Le Borse europee mostrano debolezza il 5 marzo 2025, influenzate dalle politiche di Trump e dalla preoccupazione per una possibile recessione negli Stati Uniti.
Serena Libra 10 Marzo 2025

Le Borse europee continuano a mostrare segni di debolezza nella seduta del 5 marzo 2025, in un contesto di crescente preoccupazione tra gli investitori riguardo a una possibile frenata dell’economia americana. Questo clima di incertezza è alimentato dalle politiche commerciali del presidente Donald Trump, che ha recentemente implementato tagli alla spesa pubblica e alla forza lavoro. La piazza di Francoforte registra una diminuzione dello 0,8%, mentre Milano, Londra e Parigi scendono dello 0,4%. Allo stesso tempo, si prevede un avvio pesante per Wall Street, con i futures su Nasdaq e S&P 500 in calo di oltre un punto percentuale.
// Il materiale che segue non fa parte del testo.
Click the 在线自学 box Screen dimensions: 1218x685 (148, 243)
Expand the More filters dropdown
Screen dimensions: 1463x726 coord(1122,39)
Riconoscimenti e preoccupazioni economiche

Nel corso di un’intervista rilasciata a Fox News, Trump ha riconosciuto che l’economia degli Stati Uniti sta attraversando “un periodo di transizione” a causa delle sue politiche, non escludendo la possibilità di una recessione. Paul Donovan, capo economista di UBS, ha sottolineato che “i mercati stanno diventando sempre più preoccupati per le prospettive di crescita nel 2025”.

Tagli dei tassi e rendimenti dei titoli di Stato

In questo scenario, aumentano le scommesse su un possibile taglio dei tassi da parte delle banche centrali, il che si riflette in un calo dei rendimenti dei titoli di Stato, in particolare negli Stati Uniti. Il Btp italiano perde 3 punti base, attestandosi al 3,927%, mentre lo spread con il Bund rimane stabile a 112 punti base. Le preoccupazioni per una potenziale frenata economica influenzano anche il dollaro, che raggiunge i minimi da novembre nei confronti dell’euro, scambiandosi a 1,086. Il mercato petrolifero mostra poca variazione, con il Wti che si attesta attorno ai 75 dollari al barile, mentre il gas torna a guadagnare terreno, superando i 40 euro al megawattora (+2% a 40,81 euro).

Andamento dei titoli a Piazza Affari

A Piazza Affari, i titoli di Iveco, Mps, Azimut, Buzzi e Fineco subiscono perdite significative, scendendo rispettivamente del 2,6%, 2,6%, 2,5%, 2,3% e 2,2%. Tuttavia, il listino è sorretto dalle utility, con Hera in crescita del 2,9%, Enel del 2,2% e Terna del 2,1%. Leonardo avanza del 1,3%, in attesa di un aggiornamento del piano previsto per domani. L’azione di Ferragamo segna un notevole incremento del 7,6%, mentre la Juventus registra una flessione del 6%.